Point on line closest to origin given the line's parametric equations

Question

So I'm given the line described by:

$$\begin{cases} x = \frac{2}{3} + \lambda \\ y = \frac{1}{3} + \lambda \\ z = \lambda \end{cases}$$

And I'm asked to determine the point that is closest to the origin. I have the following formula for the distance between a point and a line (using parametric equations) in $\Bbb R^3$:

$$ d(\vec{p}, L) = \frac{\mid (\vec{p} - \vec{q}) \times \vec{r} \mid}{\mid \vec{r} \mid} $$ where $\vec{p}$ is the point and $\vec{x} = \vec{q} + \lambda\vec{r}$ are the parametric equations for the line.

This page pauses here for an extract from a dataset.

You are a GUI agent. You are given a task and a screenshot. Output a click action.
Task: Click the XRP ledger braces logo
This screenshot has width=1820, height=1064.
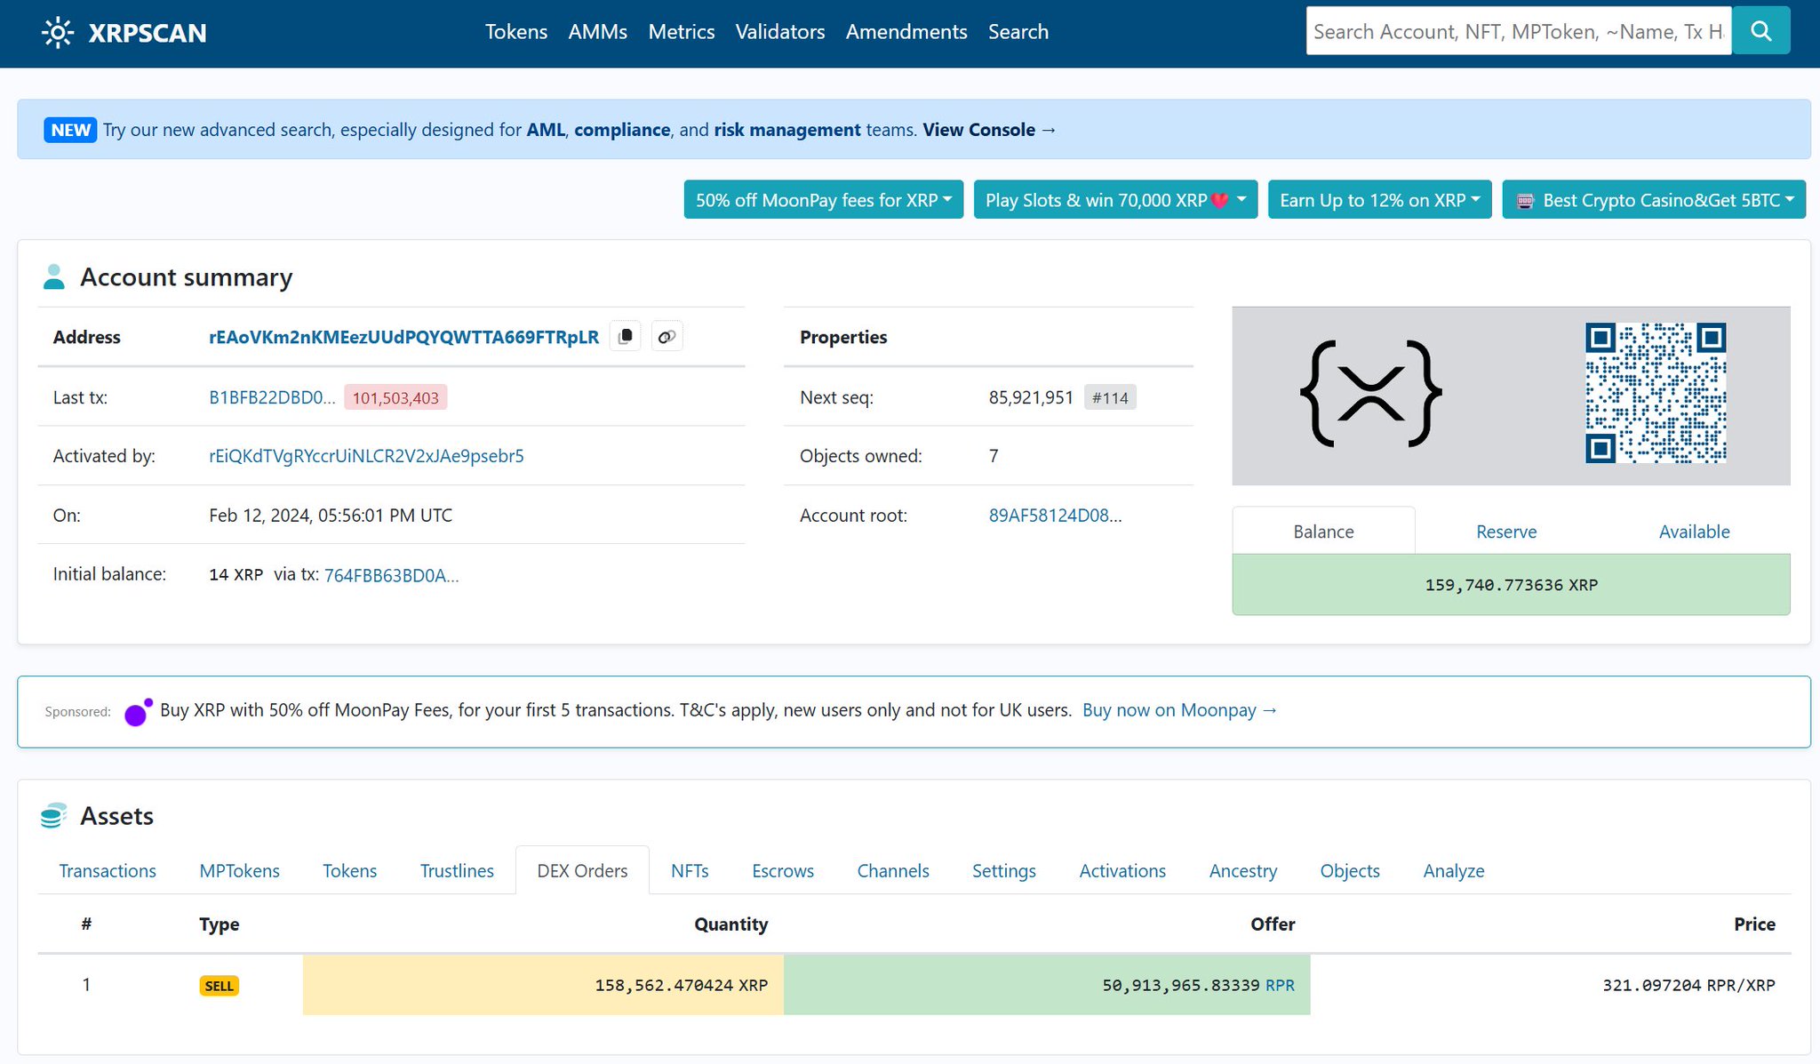click(x=1370, y=393)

Somehow I think I'm supposed to fill these in and find some sort of function for it, but I'm not really sure. Am I now supposed to calculate this for each $x, y$ and $z$ seperatly? I'm a little confused as I might go on about doing this.

Answer 1

If $(x,y,z)$ is a point on the line, then the distance to the origin is given by

$d(\lambda)= \sqrt{(\frac{2}{3}+\lambda)^2+(\frac{1}{3}+\lambda)^2+ \lambda^2}.$

Since $d$ is minimal $ \iff d^2$ is minimal, you have to determine $t $ such that $f(t)= \min f(\mathbb R)$, where

$$f(t)=(\frac{2}{3}+t)^2+(\frac{1}{3}+t)^2+ t^2.$$

Answer 2

Your formula is defective, it should read $$ d(\vec{p}, L) = \frac{\mid (\vec{p} - \vec{q}) \times \vec{r} \mid}{\mid \vec{r} \mid}. $$ The numerator is the area of the parallelogram spanned by $\vec p-\vec q$ and $\vec r$ and the denominator $|\vec r|$ is the length of its base, giving the height of the parallelogram, that is the distance from $\vec p$ to the line.